Malia runs her hands across the rows of spears and swords and tries to decide just which one to take.

 

She decides on a short flat fat sword, it’s a little too heavy for her but she doesn’t want to spend her entire day in the room nitpicking over which blade to use to cut her pathway to freedom.

 

She’d get out of her, disappear into the forest, they’d never find her there and she’d use the rebellion to get to Berlin like her father had wanted.

 

With her ear pressed against the door she listens to the movements outside. There are more men then she thought there would be. She would have to take them by surprise.

 

She had that on her side at least and the fact that surely they would have to capture not kill.

 

With a well placed kick the door is in splinters around her and she’s in what looks like the barracks. Sending the heavy hilt into a man’s face she initiates the fight.

 

They start one at a time and she always found that so foolish but appreciates it now.

 

Chaos is swirling around her and she welcomes it because she is one person, she doesn’t need to communicate with anyone.

 

The blade is old and dull but does a fair amount of damage anyway in her hands. Two men are on the floor, unconscious or injured in a way that excludes them from the fight she doesn’t care which. She just cares about getting out the door behind them because the windows suggest that it leads outside.

 

The radio is cracking around her, Latin and that rough language of those foreign invaders fills the room but she can hear the word Raeken over and over again and she hopes she can get through them before Corey shows his stupid sad sweet face.

 

He was a weakness and they must all have figured that out by now.

 

Three more men are down and she rushes the door but it opens onto a courtyard instead of to freedom and in front of her stands Theodore Raeken and his especially cruel looking private police.

 

“Get out of my way Theodore or I’ll kill every last person in this place.” She growls raising her sword for a fight, the one on the end is smaller she’s sure she could take him out with the sword and take the gun he’s pointing at her.

 

“Stop this nonsense Malia.”

 

“Never.” She hisses quietly.

 

“If you put down the sword and go quietly to a new room I will give you a gift.” He had been reading too many psychology textbooks if he thought he could use a carrot over a stick to get her to submit. The only thing he had that she wanted was her country back and she knew he wouldn’t give that up to stop a fight.

 

“You don’t have anything I want.”

 

“On the contrary.” Theodore smiles slow and smug like he’s already won, “You’re father is due to be buried in a mass grave this afternoon.

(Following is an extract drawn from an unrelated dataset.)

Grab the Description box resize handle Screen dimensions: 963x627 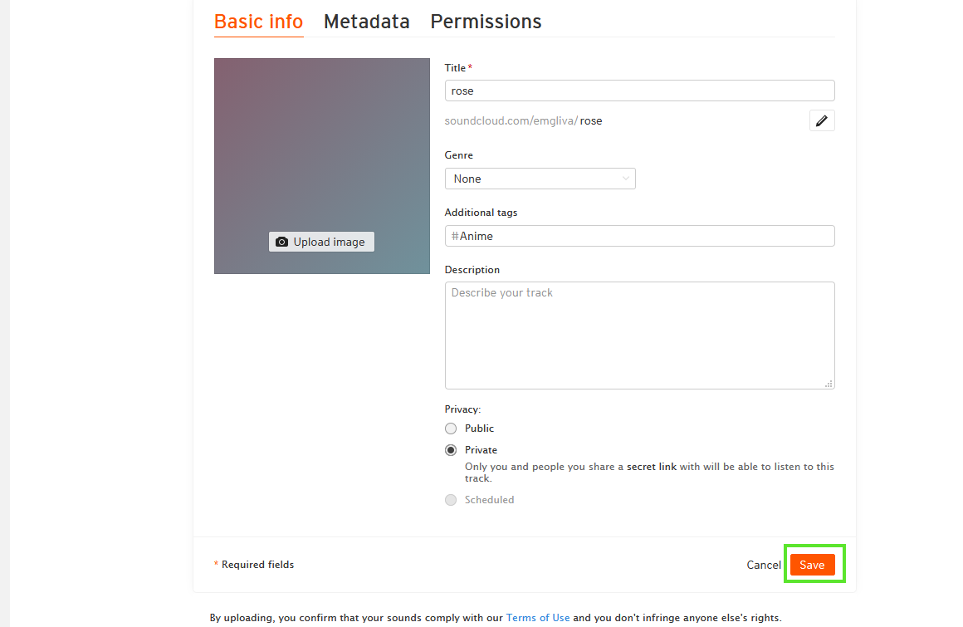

He is a traitor and a monster after all.”

 

“What…” the sword lowers suddenly heavy in her hands.

 

“I’ll give you his body. You can bury him however you like. Just put the sword down and be a good girl.”

 

She drops the sword.

 

She hadn’t thought of her fathers body. It was just a body after all, she had thought about his murder, revenge, she had thought endlessly on how to clear him of those horrible things the news said about him but she hadn’t thought about his body.

 

That he’d be tossed unceremoniously into a random hole and not be marked. That she would never be able to find him.

 

“I want to bury him at home. In the forest, he would have like it there.”

 

“Whatever you want  _darling_. After the wedding of course.” He waves and two of the larger men step forward and grab her by the arms.

 

—

Her newest bedroom had a secret passage she hadn't explored yet. Corey had somehow managed to get Theo and the slimy council to agree to letting her out into the palace. He seemed to be the catch. She had to drag Corey around with her, his nervous disposition had calmed over the days they had spent together, she really wondered how he was a Raeken, he was too kind, too nervous, too sweet for that monstrous house.

 

Then again, as they walked through yet another hallway lined with portraits of her family she had no idea how she fit in there either. They were all calm and stoic, logical and levelheaded according to the history books (all but her father that is), and she had this burn in her, this emotional raging feeling.

The Hale family had a habit of putting everything aside for the betterment of the country. They had been selfless and she was selfish and violent and she raged against these portraits of strangers Corey was treating like her family.

She had had a family of one, and just a month ago she had seen him mowed down by Corey's brother, by her apparent fiancé.

"Next week they will announce the wedding..." Corey whispers not looking at her. Staring at his hands like he wishes he could just disappear.

"I'm not marrying him. He has to know that, everyone must know I'd rather kill him then marry Theodore."

"Theo, he hates Theodore." Corey tells her absently as if that wouldn't give her a special kind of pleasure out of the name, "the tutor is coming tomorrow to put you through a crash course so you can be at his side during the announcement."

She hisses and runs a finger over a plaque on a large portrait. Duchess Malia Catherine Rogers Hale.

She looks up at the dark Flemish hues, dark browns and reds up into the dark eyes they share, glaring at the stretch of the paintings mouth and recognizing it as her own strained smile.

"Malia?"

"I don't know any of these people."

 

"Well that one died in 1874 so I'm not really surprised." He's smiling she can tell without looking. Corey was an open book to her, perhaps because her father had taught her to pay attention, perhaps because she was just as lost in this place as he seemed to be.

She knew without asking that his father didn't care to look at him, knew that he wasn't used to being seen, knew too many things about him.

He was the only person in the entire palace that felt like a real person to her, that didn't feel like a stranger staring out at her from behind brushstrokes and lacquer, who didn't look out at her behind toy soldier dead eyes.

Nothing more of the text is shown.